--- start of SELECTION ---

This coming from a person who has yet to stabilize a splinter....but....I have other motives and ideas that my brain "says" will work for that bottom drain/infusion valve. 

Time will tell


----------



## Sprung (Apr 2, 2018)

woodtickgreg said:


> Thanks for the info Matt !



Anytime! If you ever decide to build a chamber and have questions, don't hesitate to ask!



woodtickgreg said:


> Now what am I going to do with this 3 foot tall plastic cylinder vase thingy, lol.



Perfect for a bouquet of sunflowers picked from the field in fall! 

What's the ID? And what is the wall thickness?


----------



## woodtickgreg (Apr 2, 2018)

I dunno, I'm at work and can't check, big.
Maybe a fish tank, lol.


----------



## Steve Walker (Apr 2, 2018)

And, to any and all.

--- end of SELECTION ---

*PROBLEM A*. Render this sentence from the forum thread about stabilizing wood into Spanish: "If you ever decide to build a chamber and have questions, don't hesitate to ask!"
*PROBLEM B*. Resume the forum thread about stabilizing wood from its last line.

--- start of DATASET EXTRACT ---

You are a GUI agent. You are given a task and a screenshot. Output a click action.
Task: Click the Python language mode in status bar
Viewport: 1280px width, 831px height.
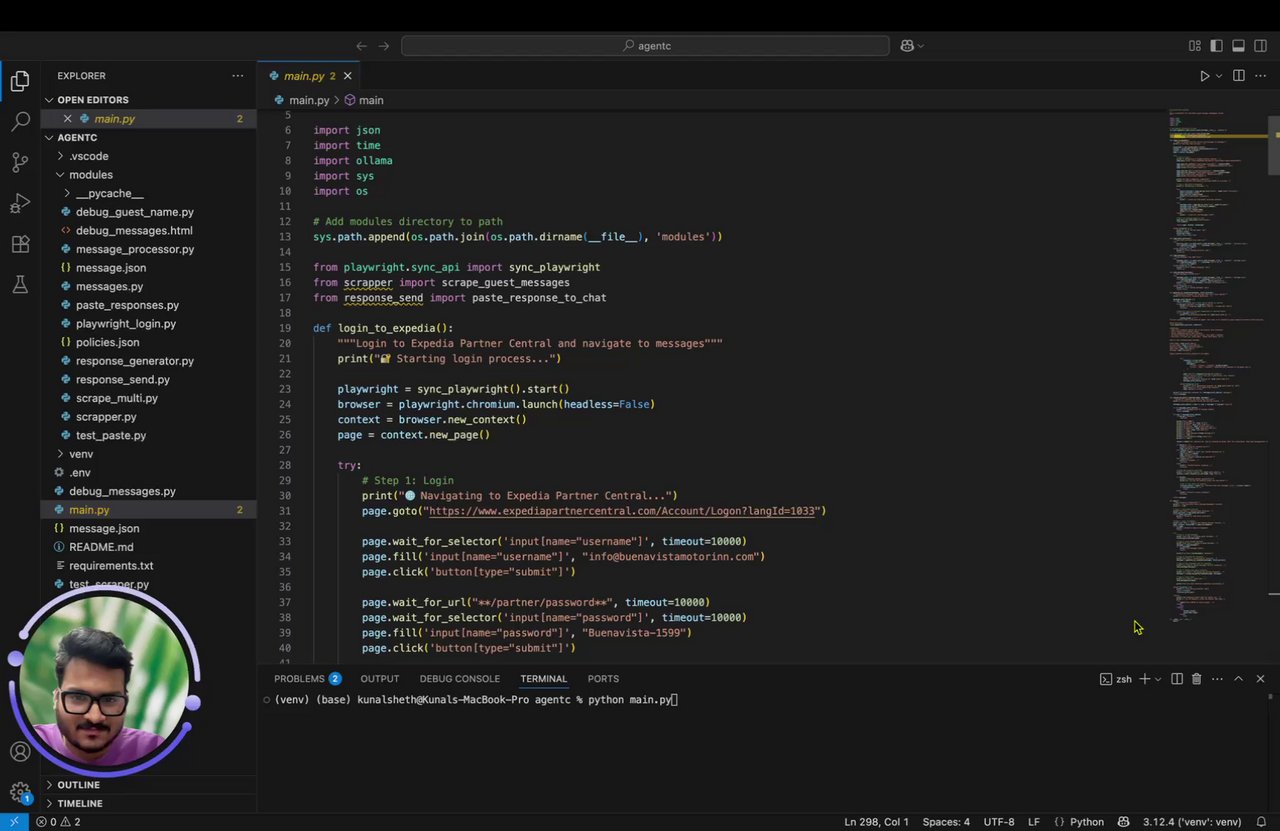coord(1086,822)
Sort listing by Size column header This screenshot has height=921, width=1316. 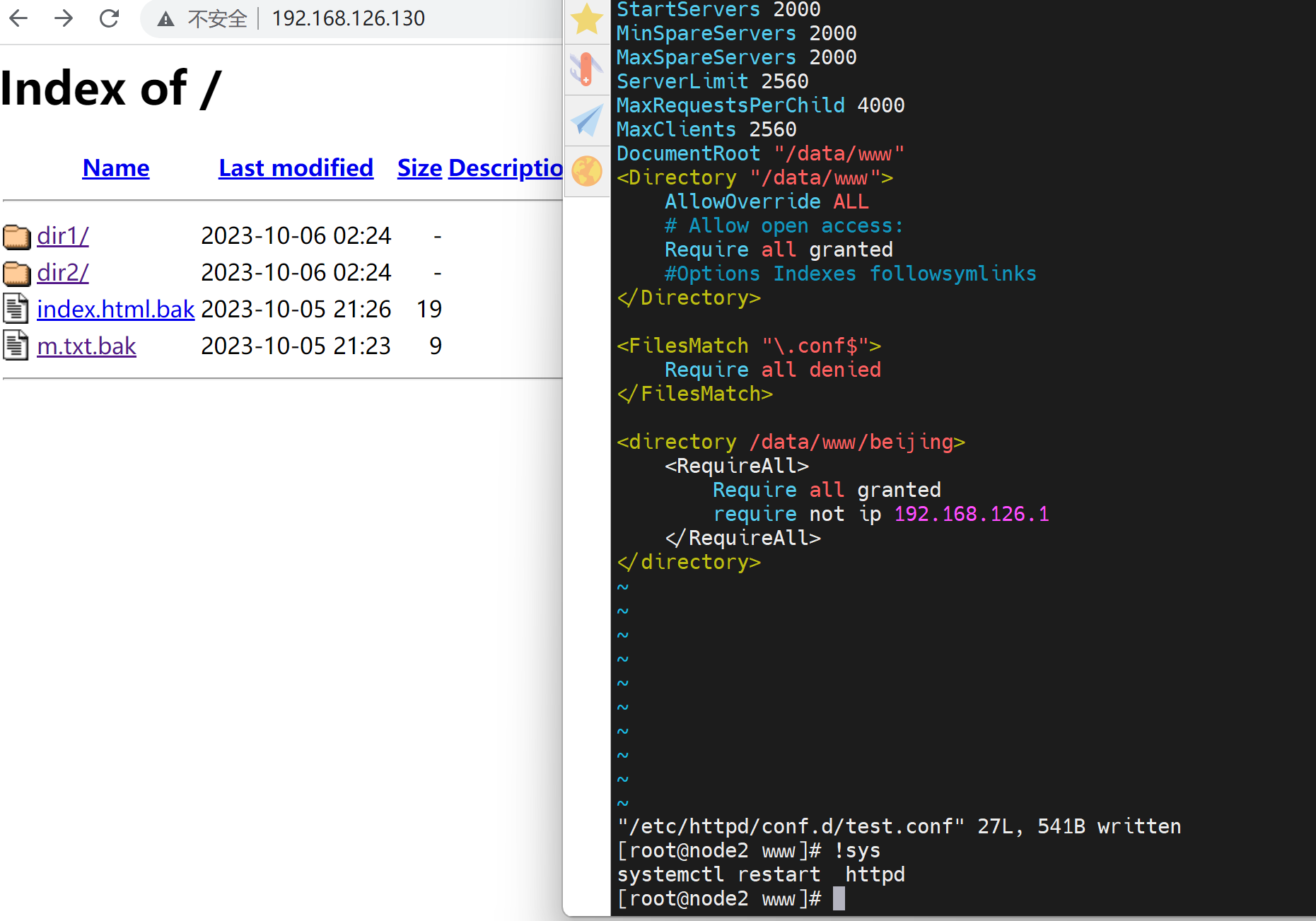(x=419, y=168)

--- end of DATASET EXTRACT ---

*WRITTEN RESPONSE A*. ¡Si alguna vez decides construir una cámara y tienes preguntas, no dudes en preguntar!

*WRITTEN RESPONSE B*.
If you find any size, or shaped piece of plastic that is glass clear.....it is NOT pvc. Clear pvc is clear enough to see through, but will typically have a blueish tint to it and be very slightly opaque.

Reactions: Agree 2


----------



## Schroedc (Apr 2, 2018)

I like to draw my vacuum without resin in it and then add resin through a secondary valve, having it on the bottom would be great!

Reactions: Agree 2 | Informative 1


----------



## gman2431 (Apr 3, 2018)

Schroedc said:


> I like to draw my vacuum without resin in it and then add resin through a secondary valve, having it on the bottom would be great!



Yup I added a secondary valve also but mines on the lid. Be interesting to see the bottom draw...


----------



## Steve Walker (Apr 3, 2018)

I'm in the beginning stages of a small shop expansion, that will separate turning and eventual stabilizing away from flatwork. But I can do a temporary hook up of the oven without much problem. THEN I can get some juice ordered in and start my learning curve.

Reactions: Like 2


----------



## Steve Walker (Apr 3, 2018)

When it's free......







Storage above and below, oven is just about chest high(to me, @Tony might need a stool), all in a 24" square footprint

Reactions: Like 2 | Funny 4 | Way Cool 1


----------



## Tony (Apr 3, 2018)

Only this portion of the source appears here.